[Texte source]

::::::::::

Ok

En poursuivant votre navigation sur ce site, vous acceptez l'utilisation de cookies. Ces derniers assurent le bon fonctionnement de nos services. En savoir plus.

Le Fils de Saul de Laszlo Nemes

Auschwitz comme si vous y étiez !

Le Fils de Saul de Laszlo Nemes

 

« Personnellement, je pense que toute fiction est impossible, c’est une évidence-butoir. Pour moi, il y a un interdit de la représentation, de la figuration »  Claude Lanzmann (1)

::::::::::

[Données fournies]
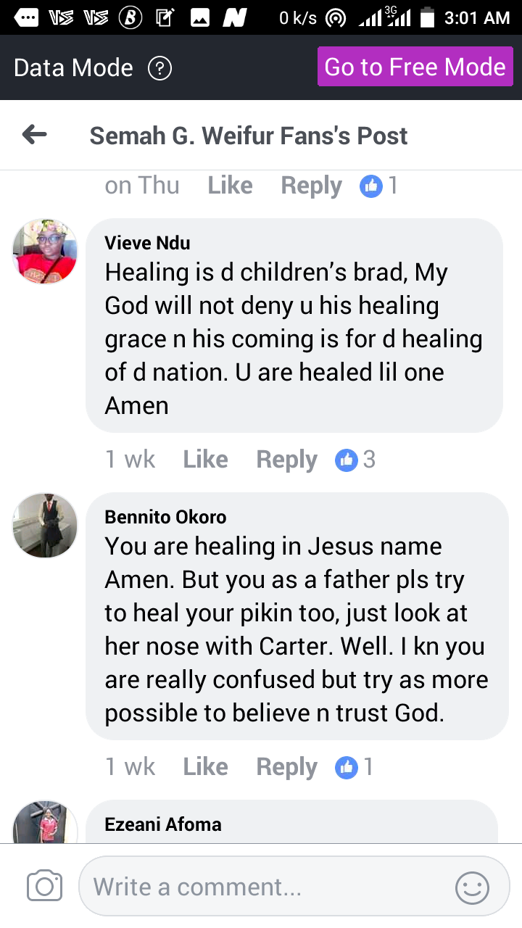Open Bennito Okoro's profile name
Image resolution: width=522 pixels, height=928 pixels.
click(165, 517)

::::::::::

[Consigne A]
Pour chacune des affirmations suivantes, dites par oui ou non si elle correspond au texte source, puis citez mot pour mot les mots du texte qui le montrent. (i) Le site dit que les cookies assurent le bon fonctionnement de ses services. (ii) Claude Lanzmann dit que toute fiction est possible. (iii) Le Fils de Saul est présenté comme un film de Laszlo Nemes.
[Consigne B]
Recopiez le passage du texte source qui va de « En poursuivant votre » à « vous y étiez ! », ces deux bouts compris.

[Résultat A]
(i) Oui : « Ces derniers assurent le bon fonctionnement de nos services. »
(ii) Non : « je pense que toute fiction est impossible »
(iii) Oui : « Le Fils de Saul de Laszlo Nemes »

[Résultat B]
En poursuivant votre navigation sur ce site, vous acceptez l'utilisation de cookies. Ces derniers assurent le bon fonctionnement de nos services. En savoir plus.

Le Fils de Saul de Laszlo Nemes

Auschwitz comme si vous y étiez !